= Beginning of Section =
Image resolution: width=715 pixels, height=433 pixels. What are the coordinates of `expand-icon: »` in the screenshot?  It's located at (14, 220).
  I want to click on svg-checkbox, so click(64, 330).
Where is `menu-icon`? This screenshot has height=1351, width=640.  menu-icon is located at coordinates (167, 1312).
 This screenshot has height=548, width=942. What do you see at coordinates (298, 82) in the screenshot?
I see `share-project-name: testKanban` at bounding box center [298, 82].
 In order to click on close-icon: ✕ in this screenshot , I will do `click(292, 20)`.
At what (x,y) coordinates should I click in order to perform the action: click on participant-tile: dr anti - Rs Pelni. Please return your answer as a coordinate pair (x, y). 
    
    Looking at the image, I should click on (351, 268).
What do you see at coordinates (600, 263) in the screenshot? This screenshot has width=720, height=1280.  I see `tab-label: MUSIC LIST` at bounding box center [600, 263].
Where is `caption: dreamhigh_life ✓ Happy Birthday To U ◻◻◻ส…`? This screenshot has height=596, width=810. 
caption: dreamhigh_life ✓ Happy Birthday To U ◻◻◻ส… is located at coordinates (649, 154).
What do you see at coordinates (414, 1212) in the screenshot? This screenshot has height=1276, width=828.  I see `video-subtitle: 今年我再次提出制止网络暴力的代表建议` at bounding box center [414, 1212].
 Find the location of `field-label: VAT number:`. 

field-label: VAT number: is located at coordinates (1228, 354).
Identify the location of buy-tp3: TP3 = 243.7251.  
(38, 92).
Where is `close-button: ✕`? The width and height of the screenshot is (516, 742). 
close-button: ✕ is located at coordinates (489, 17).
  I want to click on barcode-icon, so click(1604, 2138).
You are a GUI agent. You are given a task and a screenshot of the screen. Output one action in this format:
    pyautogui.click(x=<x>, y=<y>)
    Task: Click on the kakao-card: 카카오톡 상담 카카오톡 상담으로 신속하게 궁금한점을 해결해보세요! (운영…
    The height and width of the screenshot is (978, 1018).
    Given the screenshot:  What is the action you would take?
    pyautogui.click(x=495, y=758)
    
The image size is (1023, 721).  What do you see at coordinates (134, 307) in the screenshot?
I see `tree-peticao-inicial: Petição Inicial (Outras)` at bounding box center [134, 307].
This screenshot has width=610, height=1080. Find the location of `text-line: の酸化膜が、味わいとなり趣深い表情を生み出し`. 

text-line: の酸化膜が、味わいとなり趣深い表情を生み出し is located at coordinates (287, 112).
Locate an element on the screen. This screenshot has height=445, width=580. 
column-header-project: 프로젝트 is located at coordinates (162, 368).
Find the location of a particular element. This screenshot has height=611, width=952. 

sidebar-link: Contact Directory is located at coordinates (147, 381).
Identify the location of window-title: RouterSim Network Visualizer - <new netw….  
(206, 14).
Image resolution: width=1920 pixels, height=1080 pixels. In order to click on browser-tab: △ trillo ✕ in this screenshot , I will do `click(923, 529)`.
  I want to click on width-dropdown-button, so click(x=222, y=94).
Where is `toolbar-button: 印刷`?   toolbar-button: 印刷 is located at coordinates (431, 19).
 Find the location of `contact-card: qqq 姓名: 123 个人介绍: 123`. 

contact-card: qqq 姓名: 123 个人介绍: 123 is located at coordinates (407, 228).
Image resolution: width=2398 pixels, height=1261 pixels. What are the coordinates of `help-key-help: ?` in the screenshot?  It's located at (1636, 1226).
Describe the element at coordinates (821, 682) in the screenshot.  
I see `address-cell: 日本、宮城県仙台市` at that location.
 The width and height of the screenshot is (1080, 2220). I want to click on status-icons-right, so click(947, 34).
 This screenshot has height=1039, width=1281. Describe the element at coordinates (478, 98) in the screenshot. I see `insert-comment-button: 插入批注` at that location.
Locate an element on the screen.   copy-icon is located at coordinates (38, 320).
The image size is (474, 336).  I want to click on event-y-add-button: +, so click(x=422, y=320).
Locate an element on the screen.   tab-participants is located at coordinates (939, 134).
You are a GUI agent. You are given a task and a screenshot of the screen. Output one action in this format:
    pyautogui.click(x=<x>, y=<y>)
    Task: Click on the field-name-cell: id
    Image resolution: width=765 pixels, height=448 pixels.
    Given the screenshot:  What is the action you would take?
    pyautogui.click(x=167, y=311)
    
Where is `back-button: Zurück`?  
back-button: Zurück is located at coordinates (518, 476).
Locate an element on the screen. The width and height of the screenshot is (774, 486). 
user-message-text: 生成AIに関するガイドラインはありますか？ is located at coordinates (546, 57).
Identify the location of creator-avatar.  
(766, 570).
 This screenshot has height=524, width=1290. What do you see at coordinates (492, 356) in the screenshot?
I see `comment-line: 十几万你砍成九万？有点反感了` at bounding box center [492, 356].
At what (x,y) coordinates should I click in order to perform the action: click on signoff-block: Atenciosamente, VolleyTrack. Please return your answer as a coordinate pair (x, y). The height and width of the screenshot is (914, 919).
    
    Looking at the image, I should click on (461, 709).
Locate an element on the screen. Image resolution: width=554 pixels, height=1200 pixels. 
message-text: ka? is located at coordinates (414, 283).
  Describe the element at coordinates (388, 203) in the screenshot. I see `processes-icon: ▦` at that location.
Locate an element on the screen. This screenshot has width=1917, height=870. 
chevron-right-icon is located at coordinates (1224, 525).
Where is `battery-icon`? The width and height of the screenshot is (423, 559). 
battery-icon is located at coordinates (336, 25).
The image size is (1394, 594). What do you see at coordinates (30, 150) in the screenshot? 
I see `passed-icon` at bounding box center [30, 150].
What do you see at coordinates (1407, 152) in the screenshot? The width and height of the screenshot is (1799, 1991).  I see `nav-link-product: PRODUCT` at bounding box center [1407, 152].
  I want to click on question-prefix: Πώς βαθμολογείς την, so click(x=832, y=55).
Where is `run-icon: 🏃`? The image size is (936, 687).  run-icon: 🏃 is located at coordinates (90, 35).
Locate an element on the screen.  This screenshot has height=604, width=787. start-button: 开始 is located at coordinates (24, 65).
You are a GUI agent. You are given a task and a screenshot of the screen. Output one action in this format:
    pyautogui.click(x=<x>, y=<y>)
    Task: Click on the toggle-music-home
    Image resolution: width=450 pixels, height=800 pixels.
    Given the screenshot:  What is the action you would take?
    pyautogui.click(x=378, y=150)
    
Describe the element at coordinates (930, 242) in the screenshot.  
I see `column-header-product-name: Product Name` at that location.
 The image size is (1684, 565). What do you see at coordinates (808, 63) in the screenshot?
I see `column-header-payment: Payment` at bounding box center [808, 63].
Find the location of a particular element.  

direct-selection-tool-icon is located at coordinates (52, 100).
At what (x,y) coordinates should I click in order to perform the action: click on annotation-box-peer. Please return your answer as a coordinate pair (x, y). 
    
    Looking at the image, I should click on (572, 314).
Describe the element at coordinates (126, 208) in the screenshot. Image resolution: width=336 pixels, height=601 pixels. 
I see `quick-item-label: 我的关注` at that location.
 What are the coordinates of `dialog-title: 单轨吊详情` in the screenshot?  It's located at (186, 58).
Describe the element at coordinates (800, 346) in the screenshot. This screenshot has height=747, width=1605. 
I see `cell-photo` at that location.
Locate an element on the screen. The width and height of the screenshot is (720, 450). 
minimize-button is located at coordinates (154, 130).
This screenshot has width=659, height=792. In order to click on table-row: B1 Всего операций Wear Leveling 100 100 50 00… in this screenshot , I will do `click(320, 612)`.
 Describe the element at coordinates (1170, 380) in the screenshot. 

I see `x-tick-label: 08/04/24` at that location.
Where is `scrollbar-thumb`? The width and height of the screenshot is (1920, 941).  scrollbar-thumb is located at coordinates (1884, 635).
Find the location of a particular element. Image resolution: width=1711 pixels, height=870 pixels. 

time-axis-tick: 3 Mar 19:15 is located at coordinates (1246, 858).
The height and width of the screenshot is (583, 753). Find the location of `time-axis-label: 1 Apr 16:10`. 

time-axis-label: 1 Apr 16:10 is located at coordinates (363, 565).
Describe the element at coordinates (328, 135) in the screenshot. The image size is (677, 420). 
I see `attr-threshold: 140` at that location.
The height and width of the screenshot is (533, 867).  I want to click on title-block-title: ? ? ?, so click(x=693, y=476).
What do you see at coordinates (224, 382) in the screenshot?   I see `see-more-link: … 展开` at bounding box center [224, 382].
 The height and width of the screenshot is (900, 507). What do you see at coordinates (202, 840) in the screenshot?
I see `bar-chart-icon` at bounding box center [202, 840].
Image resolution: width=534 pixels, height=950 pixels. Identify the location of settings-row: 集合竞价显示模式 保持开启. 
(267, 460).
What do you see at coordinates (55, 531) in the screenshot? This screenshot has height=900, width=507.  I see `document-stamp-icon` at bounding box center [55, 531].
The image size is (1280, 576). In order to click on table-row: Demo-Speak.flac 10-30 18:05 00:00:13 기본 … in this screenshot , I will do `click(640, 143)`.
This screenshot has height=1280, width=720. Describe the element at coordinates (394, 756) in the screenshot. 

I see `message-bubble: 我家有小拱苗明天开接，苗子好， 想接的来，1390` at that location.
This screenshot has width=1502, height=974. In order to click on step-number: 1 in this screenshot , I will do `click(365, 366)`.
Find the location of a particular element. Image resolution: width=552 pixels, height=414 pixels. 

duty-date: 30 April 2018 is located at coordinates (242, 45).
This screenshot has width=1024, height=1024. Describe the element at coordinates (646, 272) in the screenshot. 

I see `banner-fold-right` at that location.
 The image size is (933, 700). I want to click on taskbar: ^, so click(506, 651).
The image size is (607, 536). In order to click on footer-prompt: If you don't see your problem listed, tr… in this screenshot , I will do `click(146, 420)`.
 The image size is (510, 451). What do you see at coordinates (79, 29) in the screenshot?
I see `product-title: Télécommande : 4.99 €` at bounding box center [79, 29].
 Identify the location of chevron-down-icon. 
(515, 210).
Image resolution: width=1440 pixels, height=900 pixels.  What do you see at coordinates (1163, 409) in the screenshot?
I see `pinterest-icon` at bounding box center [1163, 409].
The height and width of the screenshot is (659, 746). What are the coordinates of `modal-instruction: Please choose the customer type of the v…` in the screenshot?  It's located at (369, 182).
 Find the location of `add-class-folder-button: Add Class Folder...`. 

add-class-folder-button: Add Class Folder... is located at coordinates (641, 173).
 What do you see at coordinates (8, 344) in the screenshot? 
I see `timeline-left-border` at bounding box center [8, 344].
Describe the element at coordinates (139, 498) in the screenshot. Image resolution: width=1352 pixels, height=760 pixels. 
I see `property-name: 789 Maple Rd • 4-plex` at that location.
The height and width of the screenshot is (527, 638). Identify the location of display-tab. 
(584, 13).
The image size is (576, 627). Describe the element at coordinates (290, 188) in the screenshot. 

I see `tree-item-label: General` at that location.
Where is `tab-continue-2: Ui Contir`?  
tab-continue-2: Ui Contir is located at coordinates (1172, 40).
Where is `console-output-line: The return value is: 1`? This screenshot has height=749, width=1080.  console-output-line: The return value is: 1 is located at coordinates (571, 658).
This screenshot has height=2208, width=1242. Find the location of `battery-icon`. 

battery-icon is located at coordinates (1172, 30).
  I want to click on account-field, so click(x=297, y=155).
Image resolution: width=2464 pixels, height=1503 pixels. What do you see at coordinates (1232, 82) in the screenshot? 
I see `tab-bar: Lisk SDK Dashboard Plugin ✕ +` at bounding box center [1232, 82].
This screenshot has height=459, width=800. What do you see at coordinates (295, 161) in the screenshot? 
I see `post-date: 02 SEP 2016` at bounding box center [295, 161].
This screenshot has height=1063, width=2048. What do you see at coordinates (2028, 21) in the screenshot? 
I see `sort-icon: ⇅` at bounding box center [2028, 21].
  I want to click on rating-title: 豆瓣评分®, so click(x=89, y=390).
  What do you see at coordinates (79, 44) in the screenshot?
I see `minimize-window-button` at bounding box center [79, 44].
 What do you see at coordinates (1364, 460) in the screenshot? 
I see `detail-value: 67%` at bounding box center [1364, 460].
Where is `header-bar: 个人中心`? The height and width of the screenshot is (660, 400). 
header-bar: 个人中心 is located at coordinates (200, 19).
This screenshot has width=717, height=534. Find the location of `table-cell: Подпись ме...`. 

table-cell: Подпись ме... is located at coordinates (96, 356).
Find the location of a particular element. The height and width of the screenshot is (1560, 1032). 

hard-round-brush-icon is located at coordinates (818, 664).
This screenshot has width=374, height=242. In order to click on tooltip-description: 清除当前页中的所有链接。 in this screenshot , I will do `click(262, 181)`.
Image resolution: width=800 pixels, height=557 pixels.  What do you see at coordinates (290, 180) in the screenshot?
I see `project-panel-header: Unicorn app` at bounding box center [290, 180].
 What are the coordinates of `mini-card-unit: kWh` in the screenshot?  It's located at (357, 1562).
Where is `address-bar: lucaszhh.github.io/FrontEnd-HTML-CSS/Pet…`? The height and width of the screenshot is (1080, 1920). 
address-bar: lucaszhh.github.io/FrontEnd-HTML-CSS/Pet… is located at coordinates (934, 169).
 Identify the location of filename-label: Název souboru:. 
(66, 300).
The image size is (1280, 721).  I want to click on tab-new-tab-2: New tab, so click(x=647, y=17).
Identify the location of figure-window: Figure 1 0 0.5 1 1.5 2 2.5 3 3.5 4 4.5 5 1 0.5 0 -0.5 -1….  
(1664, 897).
= End of Section =
#### [Instruction]
Rewrite the lines from the one holding "is (423, 559)." through the one holding "battery-icon is located at coordinates (336, 25).", inclusive, swapping "screenshot" for "image" and leaving all else as it is.

#### [Exercise result]
Where is `battery-icon`? The width and height of the image is (423, 559). 
battery-icon is located at coordinates (336, 25).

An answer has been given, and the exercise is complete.